La coordinadora del programa, doctora Edna Benítez Laborde, platicó sobre los beneficios de los conversatorios y talleres que han recibido las estudiantes. Estas tuvieron la oportunidad de visitar el campus riopedrense en dos ocasiones; participar y triunfar en certámenes literarios; y acercarse “lo más posible a la experiencia universitaria”. Los escritores Mayra Montero y Luis Negrón las instruyeron y le recomendaron textos.

“Ustedes están dándole cátedra al País de que uno logra lo que se propone…yo quisiera que tuviésemos universidades y no cárceles. Como pueden percibir la educación canaliza los problemas y les da una visión de futuro”, añadió el secretario de Corrección y Rehabilitación, Einar Ramos López. En varias ocasiones, este recalcó el complicado panorama económico de la Isla, pero aseguró que la iniciativa proseguirá.

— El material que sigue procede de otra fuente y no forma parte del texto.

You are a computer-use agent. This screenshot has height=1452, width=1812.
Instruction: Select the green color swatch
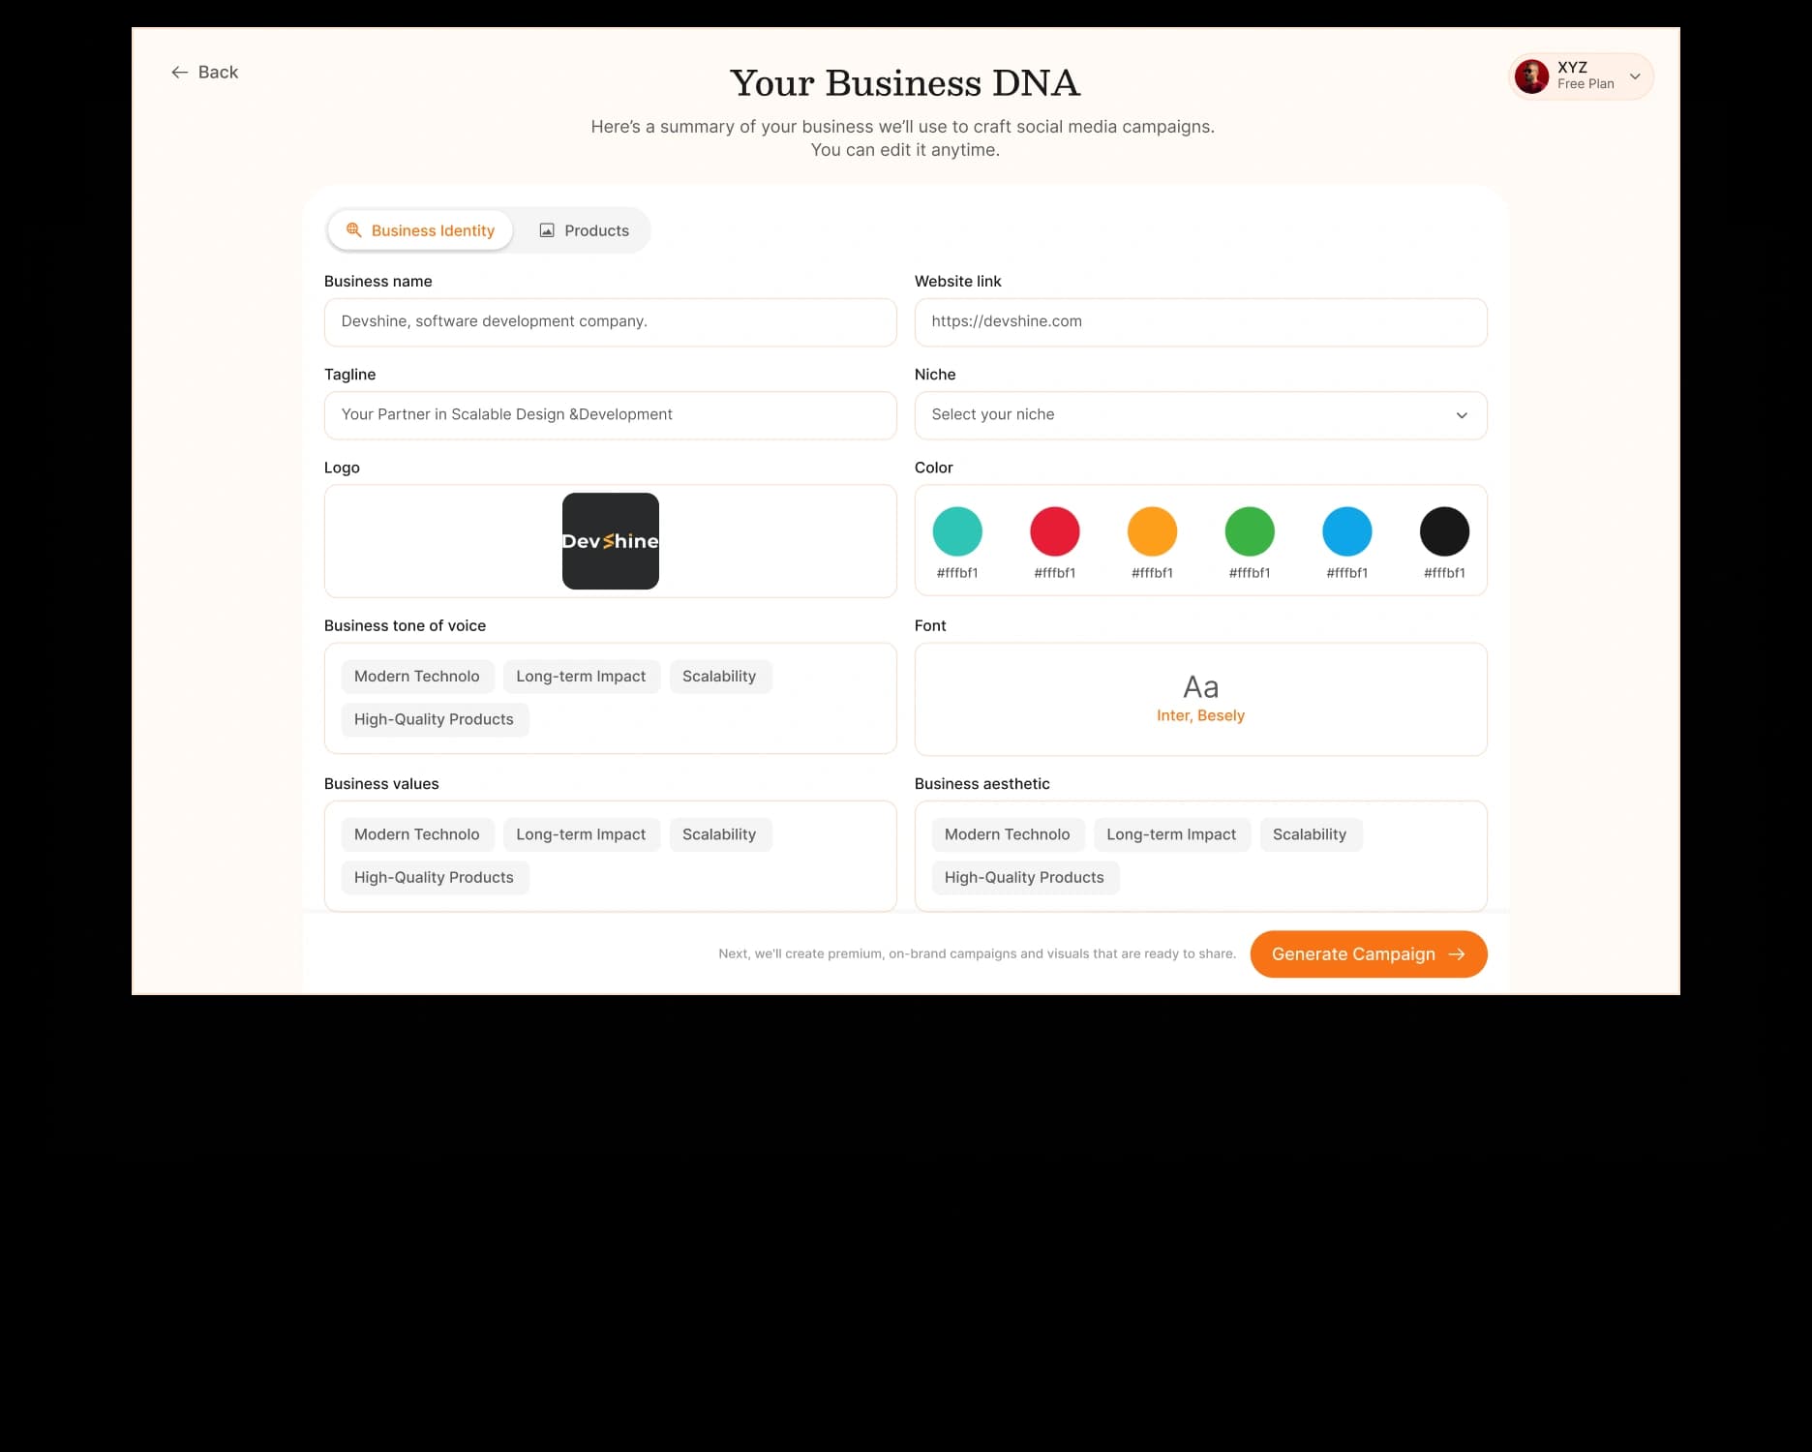1250,531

El acuerdo suscrito el año pasado entre la UPRRP y el Departamento de Corrección y Rehabilitación es producto de la entrega del historiador y profesor Fernando Picó, quien ha impartido clases en las cárceles de Puerto Rico por varias décadas. Al presente, se trabaja para que este proyecto que también incluye el Anexo 292 de la Institución Correccional de Bayamón, llegue a las otras instituciones penitenciarias de Puerto Rico.

Los gestores de esta encomienda también siguen los consejos del Dr. Samuel Arroyo, director del programa Hudson Link for Higher Education in Prison con sede en Nueva York, quien visitó el recinto universitario para dialogar y contribuir.

Estefanía Pizzi
Estefanía Pizzi

Acordes para liberarse

La estudiante de bachillerato Estefanía Pizzi, conocida artísticamente como Fanna, se unió a este proyecto con su guitarra y su libreta de escribir canciones para instruir a las confinadas en el arte musical y fomentar su entusiasmo por narrar desde el interior.

En la actividad, vocalizó tres temas que escribió con la colaboración de las mujeres. “Esta oruguita que tu ves aquí mañana será mariposa”, decía la lírica cantada a todo pulmón.